(Task requirements): Going down the data below, set down exactly the line with "Click the PyCharm logo icon in title bar" and each line after it through the line with "The height and"; no other lines.
[Input records Boundary: Start]
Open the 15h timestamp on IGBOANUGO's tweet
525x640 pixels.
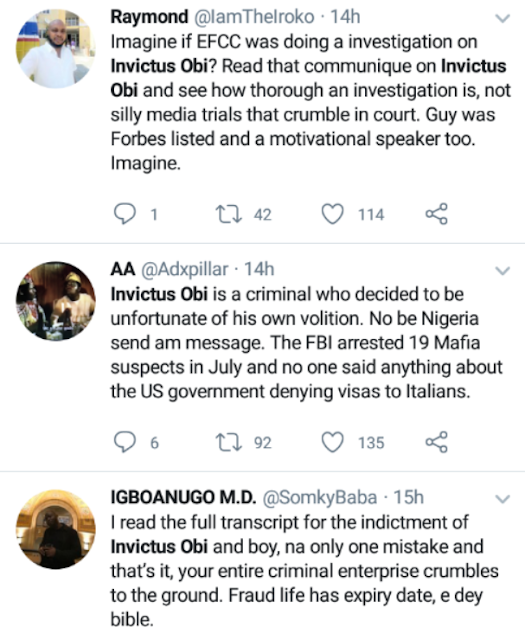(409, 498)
[Input records Boundary: End]
[Input records Boundary: Start]
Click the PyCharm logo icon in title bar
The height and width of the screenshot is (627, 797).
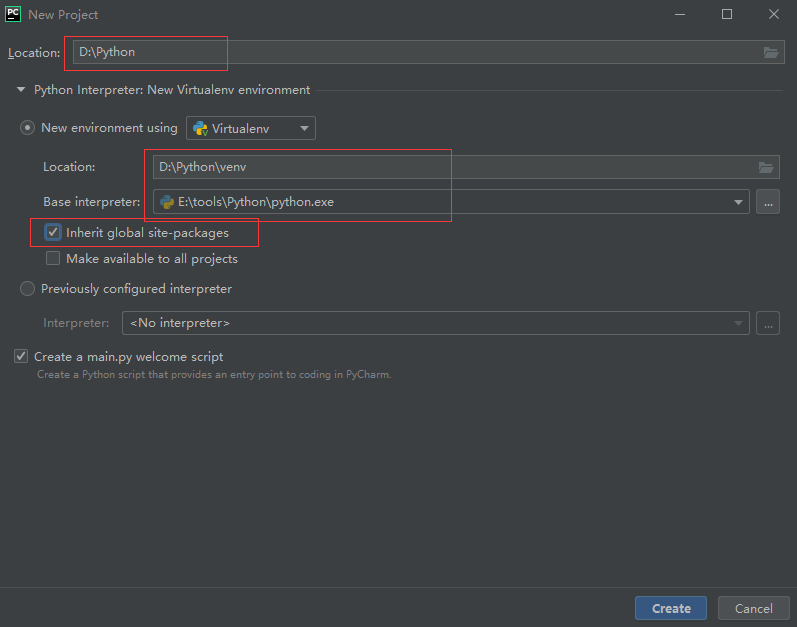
[Input records Boundary: End]
(Completed exercise):
Click the PyCharm logo icon in title bar
The height and width of the screenshot is (627, 797).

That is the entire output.